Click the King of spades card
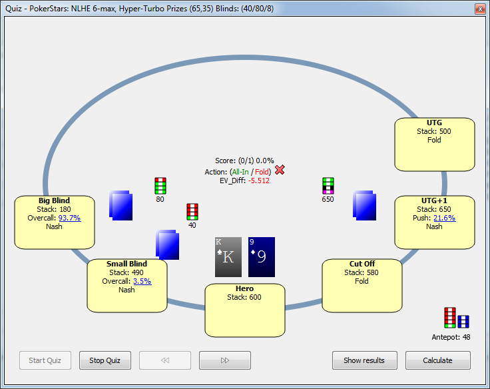pos(228,257)
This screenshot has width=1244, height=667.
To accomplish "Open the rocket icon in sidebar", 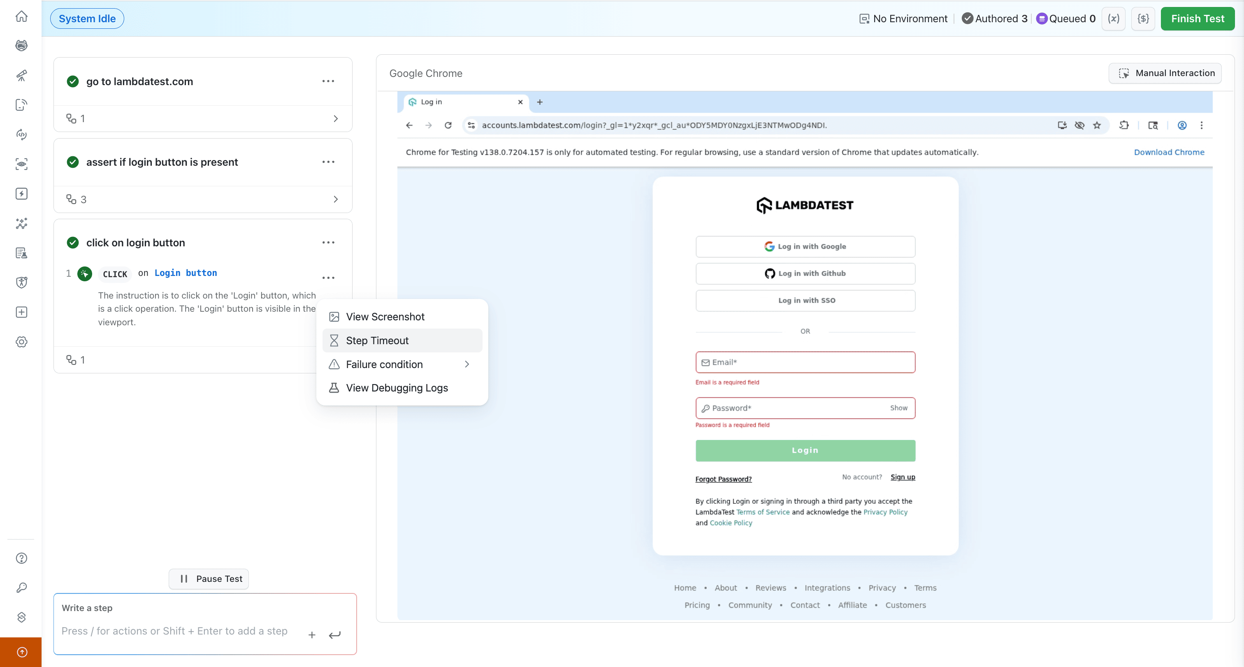I will tap(21, 75).
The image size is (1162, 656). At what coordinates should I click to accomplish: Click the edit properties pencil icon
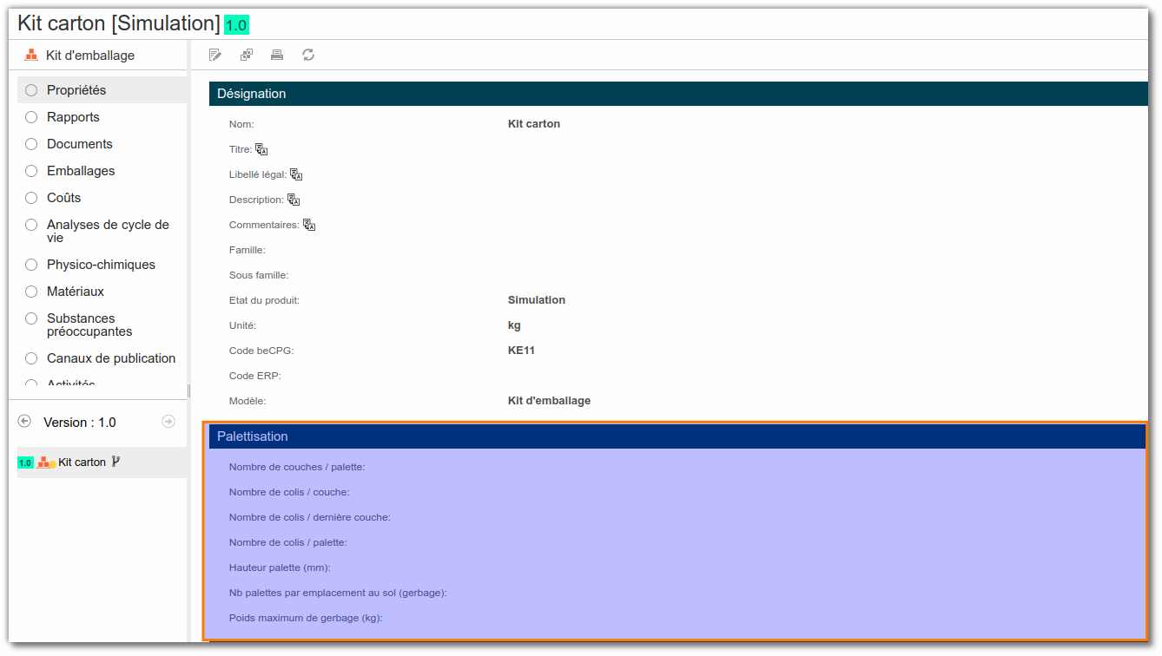(x=215, y=56)
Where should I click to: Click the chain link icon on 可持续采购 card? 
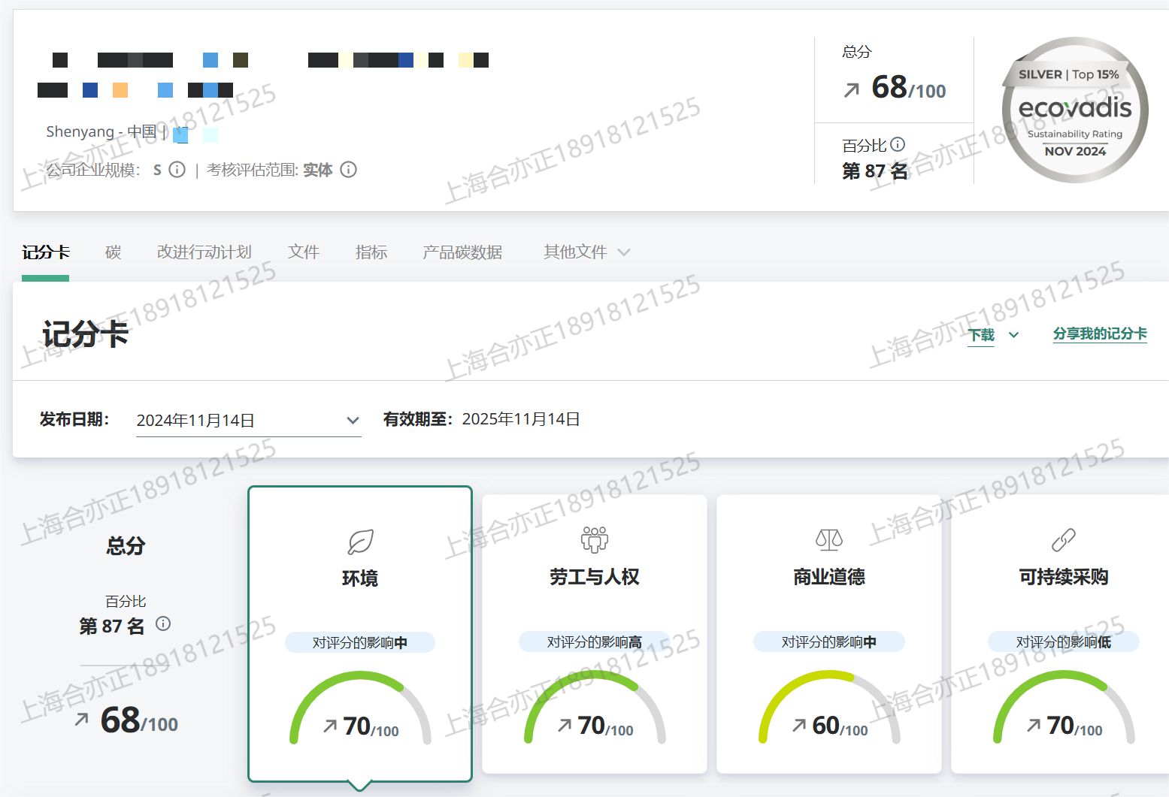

Given task – Rewrite the material from the line containing "The image size" through the end, putting "symbol" in place of "icon" and leaving everything else unchanged. Omit the pictures from your answer.

Answer in full –
The image size is (1162, 656). At what coordinates should I click to accomplish: Click the edit properties pencil symbol
(x=215, y=56)
Where should I click to: Click the chain link symbol on 可持续采购 card? 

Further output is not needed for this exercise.